First, because it’s not split-screen, there are some weird camera issues. If you don’t stay in pretty close proximity to each other, the camera zooms waaaaaay out on you or you will “disappear” and reappear centered on the screen. The disappear/reappear thing makes it difficult sometimes to move to new areas together because you have to move in concert.

Second, when there are lots of enemies on the screen it becomes really hard to tell where you are. There are lots of times when I thought I was kicking serious ass only to find I was looking at the wrong side of the screen.

Finally, the save points are, again, pretty far apart. We ended up at one point having to just leave the game on pause for an hour while we went out to the store. Lame, people.

An interesting tip for folks playing Shaolin Monks: As mentioned, in order to buy new moves, you have to accumulate experience. The more combo hits you make, the more experience you get. Each new move costs between 1000 and 10,000 experience points to buy. Shaolin Monks adds a new “Ko-op Kombo” where if you and the other player are both hitting the same guy, you both get experience based on the total number of hits.

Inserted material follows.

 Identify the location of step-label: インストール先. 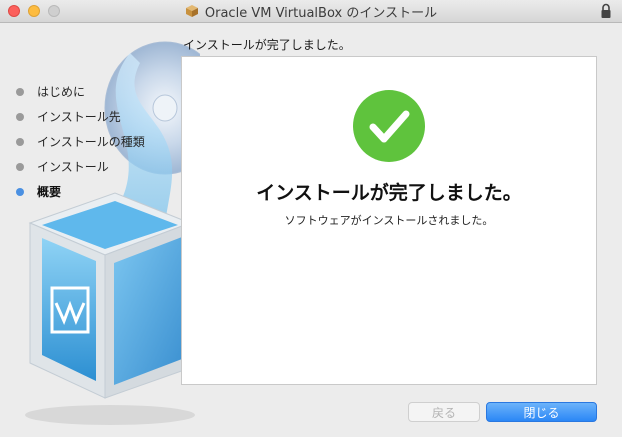
(79, 117).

On the “Living Forest” level, you fight some clay soldiers. The soldiers have shields that make them impossible to hit unless you break them with your “powerful attack” - a “quick attack” has no effect… but it does count toward your combo. Push one of these clay soldiers into a corner and have both players wail on him - with no effect - using the “quick attack.” The Ko-op Kombo meter goes up, up, up, and for every, like, 10 total combo hits, you get more experience points. We got the Ko-op Kombo meter up to over 1000 hits (which gives you around 5000 experience every 10 hits) and ended a five-minute ridiculous beat-up session on one guy with over 275,000 experience points, at which point we both bought every single available move to us and still had over 200,000 points left over. Makes the game so you don’t have to worry about whether you get the fatality or not; you don’t need those piddly 500 experience points anymore.